PACO: Muito cedo mesmo. Comecei a treinar equipes masculinas e de meninas quando tinha 15 anos, veja você. Aí pouco a pouco eu fui crescendo e tive muita sorte quando eu tive meu nome cogitado para ser assistente-técnico da Liga ACB. Isso eu tinha 18 anos. Em 1988, para você ter uma ideia, eu fui auxiliar do lendário Ary Vidal (foto à direita) em Murcia. Ele havia acabado de conquistar o Pan-Americano e foi um impacto cultural enorme não só para mim, mas para o basquete da cidade também. Tinha 21 anos nessa época. Aprendi muito, muito mesmo. Ele era totalmente diferente de tudo o que eu havia visto na vida. Ary era um treinador de ataque, de contra-ataque, de velocidade. Alguns falavam que ele estava louco. E aí você vê hoje, olha como ele tinha razão. Pergunta a Bauru como termina um contra-ataque. Fico orgulhoso que essa escola foi parte da minha vida. Assim como foi com o americano Brown, de quem fui assistente em Vitória.

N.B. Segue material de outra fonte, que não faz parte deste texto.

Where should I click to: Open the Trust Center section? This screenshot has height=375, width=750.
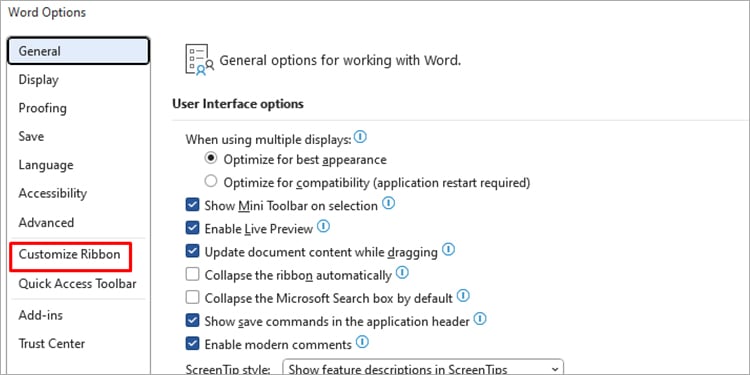(x=52, y=343)
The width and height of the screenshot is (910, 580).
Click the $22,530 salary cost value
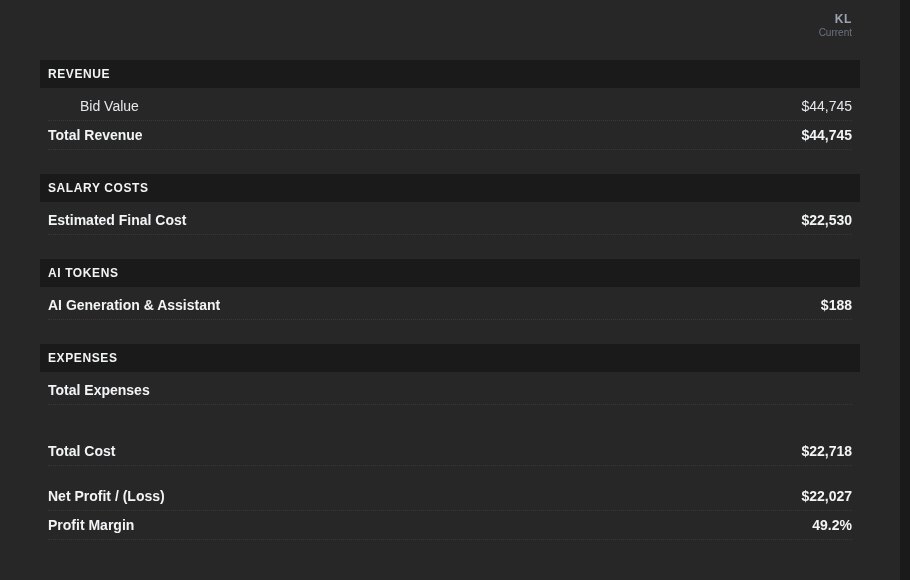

Outro que não poderia deixar de citar é o Manel Comas (mais aqui), que faleceu recentemente… (Neste momento Paco se emociona e para a entrevista) Bem, para mim ele é um dos grandes mestres. Manel forma parte da minha vida pessoal. É como um pai. Falo hoje para os técnicos que assistam treinos, que vejam jogos, que sempre vejam como podem aprender coisas. As escadas você precisa subir os degraus um por um. Treinar categorias de base é fundamental também. Converso muito sobre isso com Danilo Padovani, meu assistente em Mogi.

BNC: Pra fechar: do que você sente mais falta do seu país?
PACO: Da família, da família sem dúvida alguma. Dos amigos, da comida também sinto falta. A vida espanhola não difere muito da do Brasil, mas da cidade. Minha cidade (Valladolid) jogou Oscar Schmidt por dois anos, sabia? E ele é um ícone da cidade até hoje. Há fotos dele no ginásio até hoje. Essa cultura de esporte lá sinto muita falta também. Há times de futebol, de rugby, de basquete. Mas tive a sorte. Mogi é uma cidade perfeita para eu viver. Tranquila, com qualidade de vida, perto da praia e de São Paulo.

BNC: Culinária espanhola ou a brasileira?
PACO: A riqueza da cozinha espanhola é melhor, viu… A culinária brasileira é muito rica, mas quem conhece a Espanha sabe do que estou falando.